### Supplied data

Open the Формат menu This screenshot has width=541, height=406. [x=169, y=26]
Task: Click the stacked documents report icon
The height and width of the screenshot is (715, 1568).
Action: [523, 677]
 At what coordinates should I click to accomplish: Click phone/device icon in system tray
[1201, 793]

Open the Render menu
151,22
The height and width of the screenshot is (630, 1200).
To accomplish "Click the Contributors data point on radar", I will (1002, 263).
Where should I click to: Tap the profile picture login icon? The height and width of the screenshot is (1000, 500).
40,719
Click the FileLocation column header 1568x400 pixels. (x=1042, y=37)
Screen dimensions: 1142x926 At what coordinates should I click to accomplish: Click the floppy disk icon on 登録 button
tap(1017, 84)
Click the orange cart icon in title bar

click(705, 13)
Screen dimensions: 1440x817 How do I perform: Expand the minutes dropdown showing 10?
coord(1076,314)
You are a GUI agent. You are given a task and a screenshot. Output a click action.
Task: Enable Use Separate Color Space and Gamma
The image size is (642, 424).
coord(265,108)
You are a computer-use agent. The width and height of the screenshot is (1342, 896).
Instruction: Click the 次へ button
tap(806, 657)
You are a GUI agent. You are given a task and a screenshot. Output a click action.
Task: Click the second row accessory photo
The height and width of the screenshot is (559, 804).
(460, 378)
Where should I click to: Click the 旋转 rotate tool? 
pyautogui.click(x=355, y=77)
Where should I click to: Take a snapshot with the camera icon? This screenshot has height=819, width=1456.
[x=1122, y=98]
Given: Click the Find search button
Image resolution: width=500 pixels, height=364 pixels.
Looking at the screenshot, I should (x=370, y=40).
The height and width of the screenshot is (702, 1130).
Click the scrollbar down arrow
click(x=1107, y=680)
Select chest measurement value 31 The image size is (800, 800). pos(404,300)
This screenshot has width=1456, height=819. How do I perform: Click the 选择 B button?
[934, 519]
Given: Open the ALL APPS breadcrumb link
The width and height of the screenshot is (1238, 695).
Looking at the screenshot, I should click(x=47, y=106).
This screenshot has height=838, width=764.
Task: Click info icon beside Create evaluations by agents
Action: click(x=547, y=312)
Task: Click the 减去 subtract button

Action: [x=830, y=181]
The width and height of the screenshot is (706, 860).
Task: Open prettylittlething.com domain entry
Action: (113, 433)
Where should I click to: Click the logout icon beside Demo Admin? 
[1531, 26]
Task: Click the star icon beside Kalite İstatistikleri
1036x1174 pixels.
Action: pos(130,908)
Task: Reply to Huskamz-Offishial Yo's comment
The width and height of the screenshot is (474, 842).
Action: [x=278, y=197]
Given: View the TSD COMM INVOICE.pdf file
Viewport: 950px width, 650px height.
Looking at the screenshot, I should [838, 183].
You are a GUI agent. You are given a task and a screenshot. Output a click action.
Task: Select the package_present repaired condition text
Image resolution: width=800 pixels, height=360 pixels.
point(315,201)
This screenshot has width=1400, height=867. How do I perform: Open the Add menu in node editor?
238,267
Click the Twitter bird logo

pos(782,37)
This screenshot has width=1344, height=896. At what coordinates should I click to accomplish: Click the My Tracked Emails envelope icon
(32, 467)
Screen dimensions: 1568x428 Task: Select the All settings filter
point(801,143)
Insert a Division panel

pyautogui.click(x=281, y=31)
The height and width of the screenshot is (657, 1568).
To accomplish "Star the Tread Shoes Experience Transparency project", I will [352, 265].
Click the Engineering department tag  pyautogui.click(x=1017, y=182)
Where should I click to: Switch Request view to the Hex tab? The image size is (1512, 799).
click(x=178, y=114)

######

_Directions for this task:_
Output every entry exactly as it appears.

_Output:_
Open the Формат menu This screenshot has width=541, height=406. [x=169, y=26]
Task: Click the stacked documents report icon
The height and width of the screenshot is (715, 1568).
Action: [523, 677]
 At what coordinates should I click to accomplish: Click phone/device icon in system tray
[1201, 793]

Open the Render menu
151,22
The height and width of the screenshot is (630, 1200).
To accomplish "Click the Contributors data point on radar", I will (1002, 263).
Where should I click to: Tap the profile picture login icon? The height and width of the screenshot is (1000, 500).
40,719
Click the FileLocation column header 1568x400 pixels. (x=1042, y=37)
Screen dimensions: 1142x926 At what coordinates should I click to accomplish: Click the floppy disk icon on 登録 button
tap(1017, 84)
Click the orange cart icon in title bar

click(705, 13)
Screen dimensions: 1440x817 How do I perform: Expand the minutes dropdown showing 10?
coord(1076,314)
You are a GUI agent. You are given a task and a screenshot. Output a click action.
Task: Enable Use Separate Color Space and Gamma
The image size is (642, 424).
coord(265,108)
You are a computer-use agent. The width and height of the screenshot is (1342, 896).
Instruction: Click the 次へ button
tap(806, 657)
You are a GUI agent. You are given a task and a screenshot. Output a click action.
Task: Click the second row accessory photo
The height and width of the screenshot is (559, 804).
(460, 378)
Where should I click to: Click the 旋转 rotate tool? 
pyautogui.click(x=355, y=77)
Where should I click to: Take a snapshot with the camera icon? This screenshot has height=819, width=1456.
[x=1122, y=98]
Given: Click the Find search button
Image resolution: width=500 pixels, height=364 pixels.
Looking at the screenshot, I should (x=370, y=40).
The height and width of the screenshot is (702, 1130).
Click the scrollbar down arrow
click(x=1107, y=680)
Select chest measurement value 31 The image size is (800, 800). pos(404,300)
This screenshot has width=1456, height=819. How do I perform: Click the 选择 B button?
[934, 519]
Given: Open the ALL APPS breadcrumb link
The width and height of the screenshot is (1238, 695).
Looking at the screenshot, I should click(x=47, y=106).
This screenshot has height=838, width=764.
Task: Click info icon beside Create evaluations by agents
Action: click(x=547, y=312)
Task: Click the 减去 subtract button

Action: [x=830, y=181]
The width and height of the screenshot is (706, 860).
Task: Open prettylittlething.com domain entry
Action: (113, 433)
Where should I click to: Click the logout icon beside Demo Admin? 
[1531, 26]
Task: Click the star icon beside Kalite İstatistikleri
1036x1174 pixels.
Action: pos(130,908)
Task: Reply to Huskamz-Offishial Yo's comment
The width and height of the screenshot is (474, 842).
Action: [x=278, y=197]
Given: View the TSD COMM INVOICE.pdf file
Viewport: 950px width, 650px height.
Looking at the screenshot, I should [838, 183].
You are a GUI agent. You are given a task and a screenshot. Output a click action.
Task: Select the package_present repaired condition text
Image resolution: width=800 pixels, height=360 pixels.
point(315,201)
This screenshot has width=1400, height=867. How do I perform: Open the Add menu in node editor?
238,267
Click the Twitter bird logo

pos(782,37)
This screenshot has width=1344, height=896. At what coordinates should I click to accomplish: Click the My Tracked Emails envelope icon
(32, 467)
Screen dimensions: 1568x428 Task: Select the All settings filter
point(801,143)
Insert a Division panel

pyautogui.click(x=281, y=31)
The height and width of the screenshot is (657, 1568).
To accomplish "Star the Tread Shoes Experience Transparency project", I will [352, 265].
Click the Engineering department tag  pyautogui.click(x=1017, y=182)
Where should I click to: Switch Request view to the Hex tab? The image size is (1512, 799).
click(x=178, y=114)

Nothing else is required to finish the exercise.